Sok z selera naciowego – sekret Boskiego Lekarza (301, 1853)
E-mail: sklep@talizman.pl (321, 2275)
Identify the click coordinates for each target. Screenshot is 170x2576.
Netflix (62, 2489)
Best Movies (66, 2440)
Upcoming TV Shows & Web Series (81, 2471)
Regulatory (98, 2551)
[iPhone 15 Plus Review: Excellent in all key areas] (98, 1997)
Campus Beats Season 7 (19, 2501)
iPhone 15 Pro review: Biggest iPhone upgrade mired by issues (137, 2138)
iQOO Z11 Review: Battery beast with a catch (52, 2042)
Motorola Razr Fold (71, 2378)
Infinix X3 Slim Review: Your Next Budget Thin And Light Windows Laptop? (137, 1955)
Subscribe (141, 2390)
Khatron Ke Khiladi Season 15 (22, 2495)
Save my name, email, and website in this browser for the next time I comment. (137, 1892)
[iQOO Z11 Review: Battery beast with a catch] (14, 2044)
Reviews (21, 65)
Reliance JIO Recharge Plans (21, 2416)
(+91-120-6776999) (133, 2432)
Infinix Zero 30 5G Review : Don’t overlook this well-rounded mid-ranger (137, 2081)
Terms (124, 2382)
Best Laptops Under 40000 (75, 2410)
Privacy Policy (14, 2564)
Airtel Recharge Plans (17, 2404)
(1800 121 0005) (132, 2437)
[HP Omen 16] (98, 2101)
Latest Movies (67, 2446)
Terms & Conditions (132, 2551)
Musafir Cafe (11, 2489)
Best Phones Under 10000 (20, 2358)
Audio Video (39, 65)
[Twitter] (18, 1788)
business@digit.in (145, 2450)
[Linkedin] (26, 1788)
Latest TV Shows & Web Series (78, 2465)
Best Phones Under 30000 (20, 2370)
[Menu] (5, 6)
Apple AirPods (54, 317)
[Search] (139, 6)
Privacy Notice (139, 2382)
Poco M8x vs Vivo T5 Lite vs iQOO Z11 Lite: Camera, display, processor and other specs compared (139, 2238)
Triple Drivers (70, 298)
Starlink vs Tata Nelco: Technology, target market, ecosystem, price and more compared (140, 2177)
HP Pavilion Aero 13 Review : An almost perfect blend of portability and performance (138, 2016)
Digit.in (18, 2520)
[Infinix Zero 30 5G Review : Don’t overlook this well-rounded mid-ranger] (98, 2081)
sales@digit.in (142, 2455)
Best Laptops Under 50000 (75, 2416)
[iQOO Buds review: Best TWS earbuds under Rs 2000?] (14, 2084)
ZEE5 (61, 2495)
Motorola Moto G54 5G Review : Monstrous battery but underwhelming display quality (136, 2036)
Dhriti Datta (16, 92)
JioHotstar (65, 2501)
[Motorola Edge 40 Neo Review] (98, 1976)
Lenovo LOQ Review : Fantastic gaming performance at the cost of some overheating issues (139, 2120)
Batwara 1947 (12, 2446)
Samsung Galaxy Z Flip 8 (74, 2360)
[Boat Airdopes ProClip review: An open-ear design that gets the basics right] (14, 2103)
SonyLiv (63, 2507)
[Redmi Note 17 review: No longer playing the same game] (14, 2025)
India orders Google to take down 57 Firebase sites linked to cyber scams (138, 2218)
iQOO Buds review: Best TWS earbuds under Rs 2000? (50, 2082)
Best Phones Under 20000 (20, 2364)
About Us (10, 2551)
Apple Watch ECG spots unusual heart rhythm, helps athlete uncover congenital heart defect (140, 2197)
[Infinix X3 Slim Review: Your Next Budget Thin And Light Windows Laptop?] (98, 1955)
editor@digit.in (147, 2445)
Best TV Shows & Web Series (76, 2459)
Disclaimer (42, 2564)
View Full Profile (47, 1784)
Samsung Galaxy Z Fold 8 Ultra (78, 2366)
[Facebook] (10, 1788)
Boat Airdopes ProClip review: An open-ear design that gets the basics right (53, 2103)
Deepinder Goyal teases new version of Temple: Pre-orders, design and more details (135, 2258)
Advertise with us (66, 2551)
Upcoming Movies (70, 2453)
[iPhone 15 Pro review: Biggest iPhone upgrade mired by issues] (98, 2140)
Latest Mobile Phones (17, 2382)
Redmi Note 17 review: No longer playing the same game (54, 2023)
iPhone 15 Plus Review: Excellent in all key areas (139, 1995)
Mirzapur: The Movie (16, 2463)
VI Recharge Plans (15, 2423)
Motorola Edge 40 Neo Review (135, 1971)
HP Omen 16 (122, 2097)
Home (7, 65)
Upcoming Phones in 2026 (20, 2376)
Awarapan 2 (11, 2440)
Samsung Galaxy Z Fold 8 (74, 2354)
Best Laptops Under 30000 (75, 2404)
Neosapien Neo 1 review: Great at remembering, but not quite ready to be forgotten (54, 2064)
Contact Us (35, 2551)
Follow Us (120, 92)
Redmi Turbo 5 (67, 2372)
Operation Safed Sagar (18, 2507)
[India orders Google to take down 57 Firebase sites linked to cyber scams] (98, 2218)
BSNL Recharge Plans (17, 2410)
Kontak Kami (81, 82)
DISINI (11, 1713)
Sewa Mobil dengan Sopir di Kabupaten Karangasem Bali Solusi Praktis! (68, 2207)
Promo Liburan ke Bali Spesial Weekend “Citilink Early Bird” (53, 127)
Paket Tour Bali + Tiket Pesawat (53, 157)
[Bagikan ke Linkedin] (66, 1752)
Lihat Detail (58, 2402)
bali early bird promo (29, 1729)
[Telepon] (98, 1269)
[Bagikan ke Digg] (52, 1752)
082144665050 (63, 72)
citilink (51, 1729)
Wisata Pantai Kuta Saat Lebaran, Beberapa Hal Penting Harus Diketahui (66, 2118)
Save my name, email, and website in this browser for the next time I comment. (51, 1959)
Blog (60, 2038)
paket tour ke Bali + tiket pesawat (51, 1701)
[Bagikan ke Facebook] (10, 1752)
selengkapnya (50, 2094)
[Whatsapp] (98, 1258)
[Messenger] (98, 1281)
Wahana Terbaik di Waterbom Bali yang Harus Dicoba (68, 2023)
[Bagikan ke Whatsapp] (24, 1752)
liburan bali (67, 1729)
--------------------------------
WORK ITEM> Please give the entries above again in full, exactly as written.

WORKED SOLUTION>
Sok z selera naciowego – sekret Boskiego Lekarza (301, 1853)
E-mail: sklep@talizman.pl (321, 2275)
Identify the click coordinates for each target. Screenshot is 170x2576.
Netflix (62, 2489)
Best Movies (66, 2440)
Upcoming TV Shows & Web Series (81, 2471)
Regulatory (98, 2551)
[iPhone 15 Plus Review: Excellent in all key areas] (98, 1997)
Campus Beats Season 7 (19, 2501)
iPhone 15 Pro review: Biggest iPhone upgrade mired by issues (137, 2138)
iQOO Z11 Review: Battery beast with a catch (52, 2042)
Motorola Razr Fold (71, 2378)
Infinix X3 Slim Review: Your Next Budget Thin And Light Windows Laptop? (137, 1955)
Subscribe (141, 2390)
Khatron Ke Khiladi Season 15 (22, 2495)
Save my name, email, and website in this browser for the next time I comment. (137, 1892)
[iQOO Z11 Review: Battery beast with a catch] (14, 2044)
Reviews (21, 65)
Reliance JIO Recharge Plans (21, 2416)
(+91-120-6776999) (133, 2432)
Infinix Zero 30 5G Review : Don’t overlook this well-rounded mid-ranger (137, 2081)
Terms (124, 2382)
Best Laptops Under 40000 (75, 2410)
Privacy Policy (14, 2564)
Airtel Recharge Plans (17, 2404)
(1800 121 0005) (132, 2437)
[HP Omen 16] (98, 2101)
Latest Movies (67, 2446)
Terms & Conditions (132, 2551)
Musafir Cafe (11, 2489)
Best Phones Under 10000 (20, 2358)
Audio Video (39, 65)
[Twitter] (18, 1788)
business@digit.in (145, 2450)
[Linkedin] (26, 1788)
Latest TV Shows & Web Series (78, 2465)
Best Phones Under 30000 (20, 2370)
[Menu] (5, 6)
Apple AirPods (54, 317)
[Search] (139, 6)
Privacy Notice (139, 2382)
Poco M8x vs Vivo T5 Lite vs iQOO Z11 Lite: Camera, display, processor and other specs compared (139, 2238)
Triple Drivers (70, 298)
Starlink vs Tata Nelco: Technology, target market, ecosystem, price and more compared (140, 2177)
HP Pavilion Aero 13 Review : An almost perfect blend of portability and performance (138, 2016)
Digit.in (18, 2520)
[Infinix Zero 30 5G Review : Don’t overlook this well-rounded mid-ranger] (98, 2081)
sales@digit.in (142, 2455)
Best Laptops Under 50000 (75, 2416)
[iQOO Buds review: Best TWS earbuds under Rs 2000?] (14, 2084)
ZEE5 (61, 2495)
Motorola Moto G54 5G Review : Monstrous battery but underwhelming display quality (136, 2036)
Dhriti Datta (16, 92)
JioHotstar (65, 2501)
[Motorola Edge 40 Neo Review] (98, 1976)
Lenovo LOQ Review : Fantastic gaming performance at the cost of some overheating issues (139, 2120)
Batwara 1947 (12, 2446)
Samsung Galaxy Z Flip 8 (74, 2360)
[Boat Airdopes ProClip review: An open-ear design that gets the basics right] (14, 2103)
SonyLiv (63, 2507)
[Redmi Note 17 review: No longer playing the same game] (14, 2025)
India orders Google to take down 57 Firebase sites linked to cyber scams (138, 2218)
iQOO Buds review: Best TWS earbuds under Rs 2000? (50, 2082)
Best Phones Under 20000 (20, 2364)
About Us (10, 2551)
Apple Watch ECG spots unusual heart rhythm, helps athlete uncover congenital heart defect (140, 2197)
[Infinix X3 Slim Review: Your Next Budget Thin And Light Windows Laptop?] (98, 1955)
editor@digit.in (147, 2445)
Best TV Shows & Web Series (76, 2459)
Disclaimer (42, 2564)
View Full Profile (47, 1784)
Samsung Galaxy Z Fold 8 Ultra (78, 2366)
[Facebook] (10, 1788)
Boat Airdopes ProClip review: An open-ear design that gets the basics right (53, 2103)
Deepinder Goyal teases new version of Temple: Pre-orders, design and more details (135, 2258)
Advertise with us (66, 2551)
Upcoming Movies (70, 2453)
[iPhone 15 Pro review: Biggest iPhone upgrade mired by issues] (98, 2140)
Latest Mobile Phones (17, 2382)
Redmi Note 17 review: No longer playing the same game (54, 2023)
iPhone 15 Plus Review: Excellent in all key areas (139, 1995)
Mirzapur: The Movie (16, 2463)
VI Recharge Plans (15, 2423)
Motorola Edge 40 Neo Review (135, 1971)
HP Omen 16 (122, 2097)
Home (7, 65)
Upcoming Phones in 2026 (20, 2376)
Awarapan 2 (11, 2440)
Samsung Galaxy Z Fold 8 (74, 2354)
Best Laptops Under 30000 (75, 2404)
Neosapien Neo 1 review: Great at remembering, but not quite ready to be forgotten (54, 2064)
Contact Us (35, 2551)
Follow Us (120, 92)
Redmi Turbo 5 (67, 2372)
Operation Safed Sagar (18, 2507)
[India orders Google to take down 57 Firebase sites linked to cyber scams] (98, 2218)
BSNL Recharge Plans (17, 2410)
Kontak Kami (81, 82)
DISINI (11, 1713)
Sewa Mobil dengan Sopir di Kabupaten Karangasem Bali Solusi Praktis! (68, 2207)
Promo Liburan ke Bali Spesial Weekend “Citilink Early Bird” (53, 127)
Paket Tour Bali + Tiket Pesawat (53, 157)
[Bagikan ke Linkedin] (66, 1752)
Lihat Detail (58, 2402)
bali early bird promo (29, 1729)
[Telepon] (98, 1269)
[Bagikan ke Digg] (52, 1752)
082144665050 (63, 72)
citilink (51, 1729)
Wisata Pantai Kuta Saat Lebaran, Beberapa Hal Penting Harus Diketahui (66, 2118)
Save my name, email, and website in this browser for the next time I comment. (51, 1959)
Blog (60, 2038)
paket tour ke Bali + tiket pesawat (51, 1701)
[Bagikan ke Facebook] (10, 1752)
selengkapnya (50, 2094)
[Whatsapp] (98, 1258)
[Messenger] (98, 1281)
Wahana Terbaik di Waterbom Bali yang Harus Dicoba (68, 2023)
[Bagikan ke Whatsapp] (24, 1752)
liburan bali (67, 1729)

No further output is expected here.